Task item:
Repeat exactly, and only, the lines of the entries below from the one with "Image resolution: width=1456" through the one with "You are a GUI", both ends included.

Given data:
━━━━━━━━━━

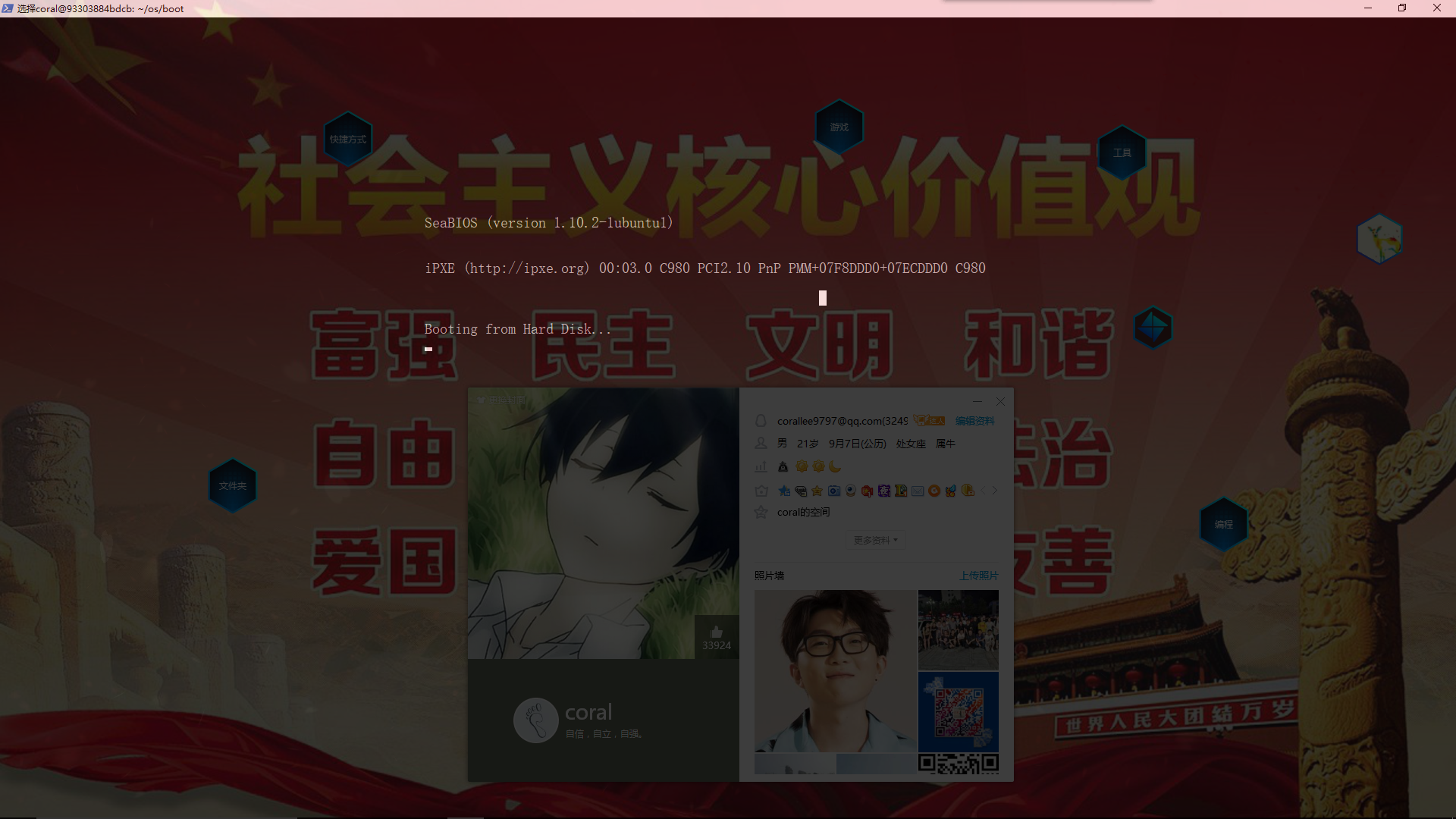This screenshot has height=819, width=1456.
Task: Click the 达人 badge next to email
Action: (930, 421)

━━━━━━━━━━

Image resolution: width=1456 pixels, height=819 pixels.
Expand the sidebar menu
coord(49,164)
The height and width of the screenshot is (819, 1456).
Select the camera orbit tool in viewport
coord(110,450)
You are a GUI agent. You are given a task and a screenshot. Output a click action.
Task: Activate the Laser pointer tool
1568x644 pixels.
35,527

━━━━━━━━━━

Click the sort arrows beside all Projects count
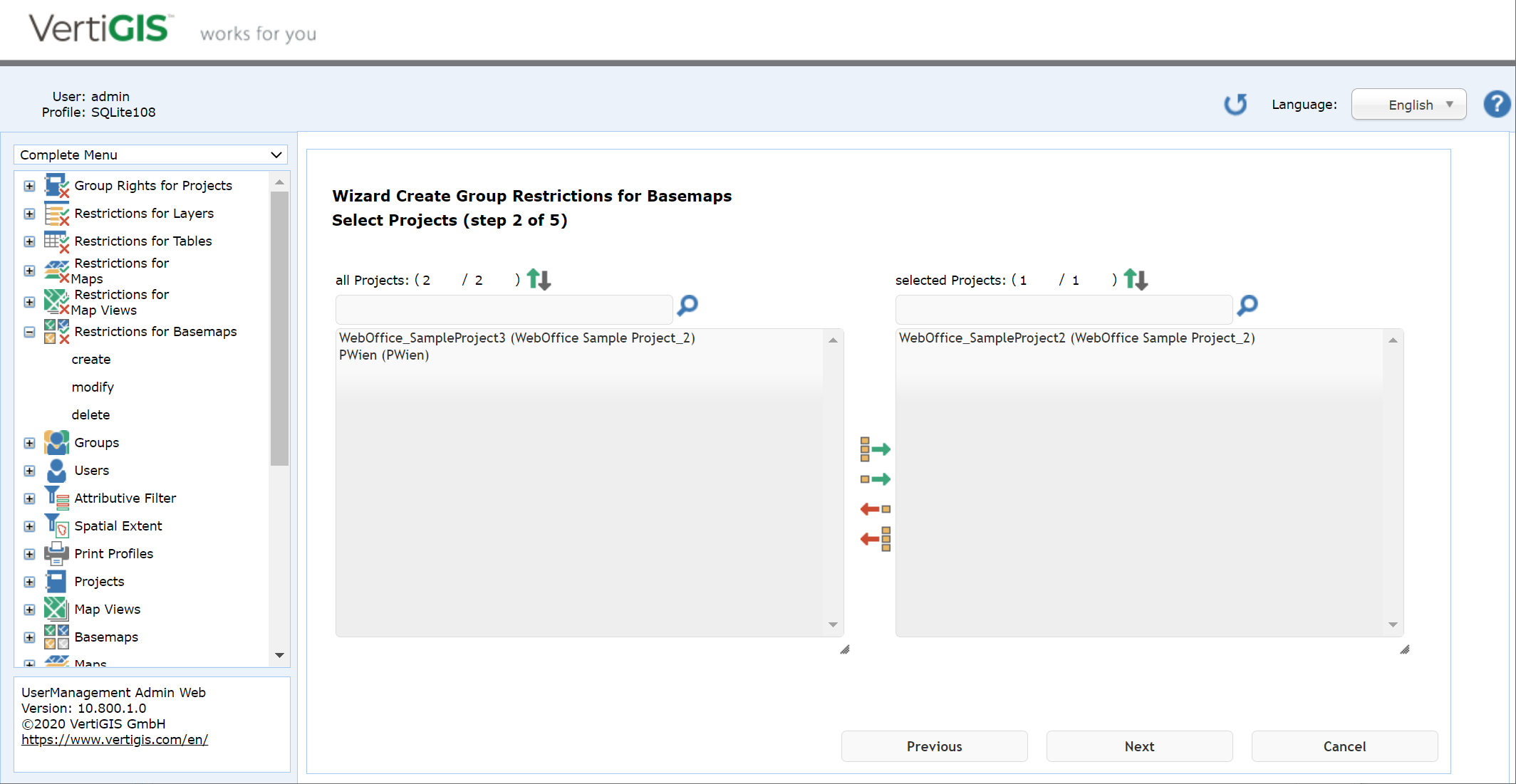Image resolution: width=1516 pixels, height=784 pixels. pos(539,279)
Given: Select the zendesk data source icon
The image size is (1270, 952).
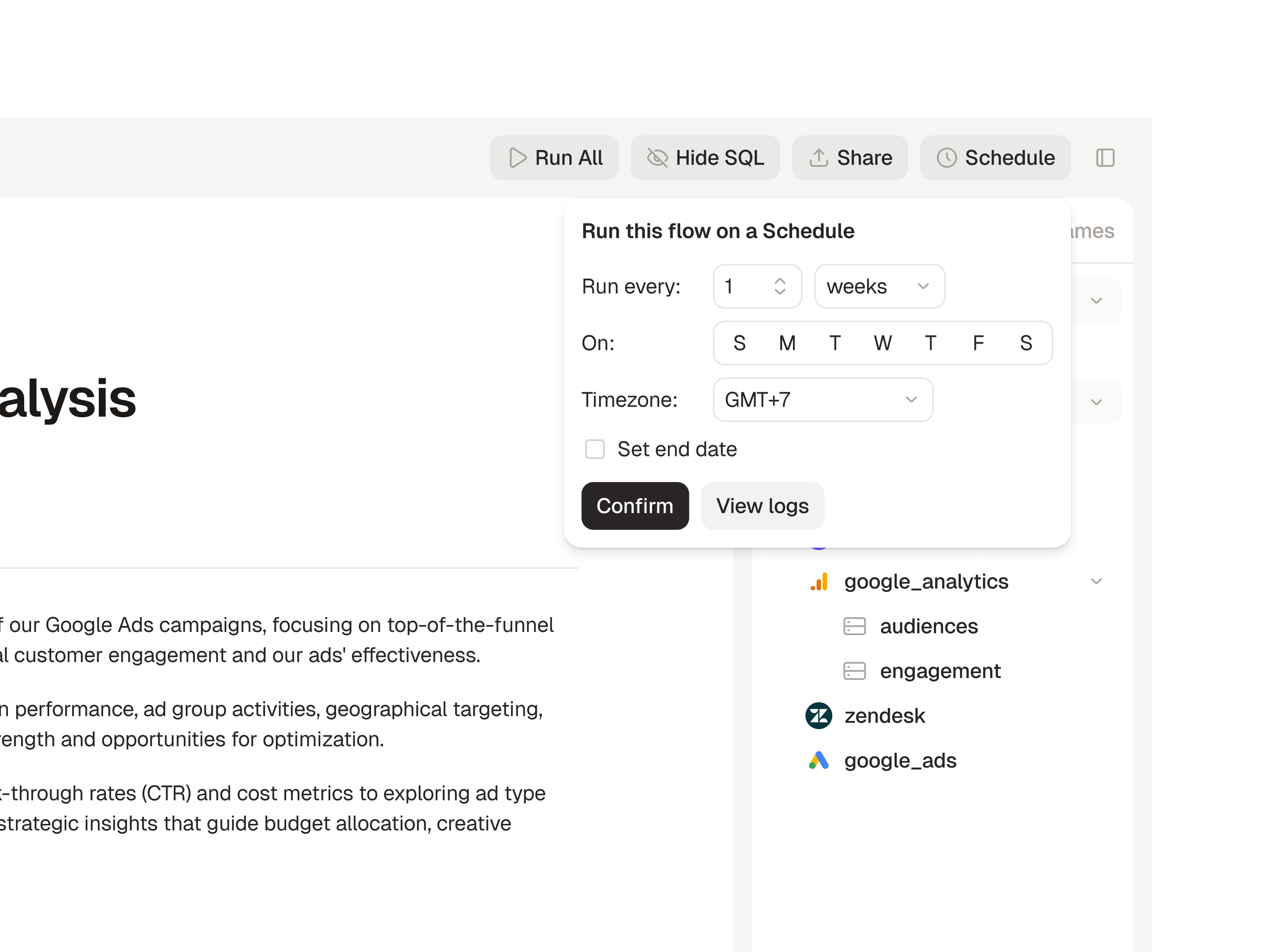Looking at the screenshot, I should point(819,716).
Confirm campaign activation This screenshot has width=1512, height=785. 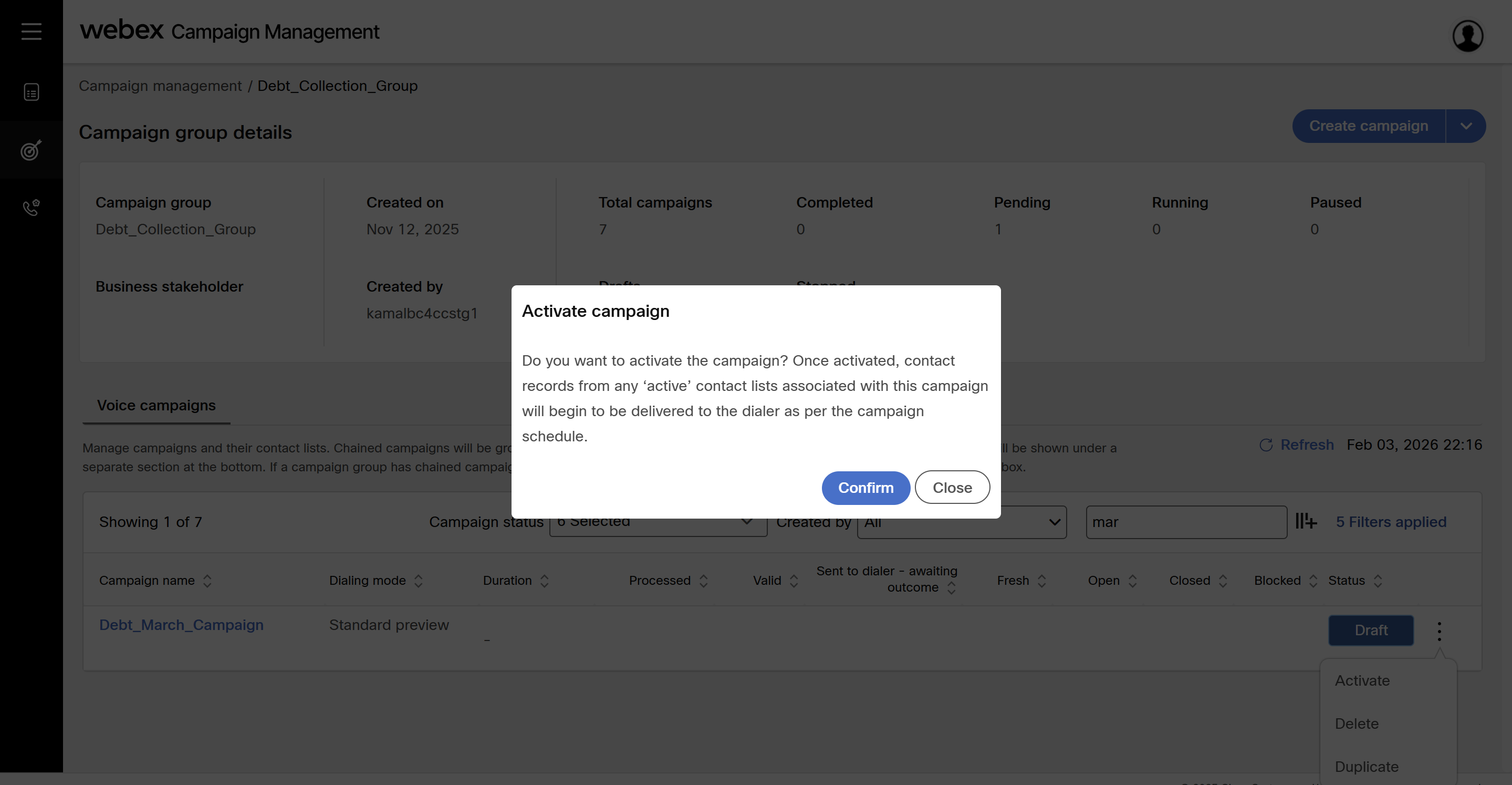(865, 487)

━━━━━━━━━━

Response to the exercise:
Image resolution: width=1456 pixels, height=819 pixels.
Expand the sidebar menu
coord(49,164)
The height and width of the screenshot is (819, 1456).
Select the camera orbit tool in viewport
coord(110,450)
You are a GUI agent. You are given a task and a screenshot. Output a click action.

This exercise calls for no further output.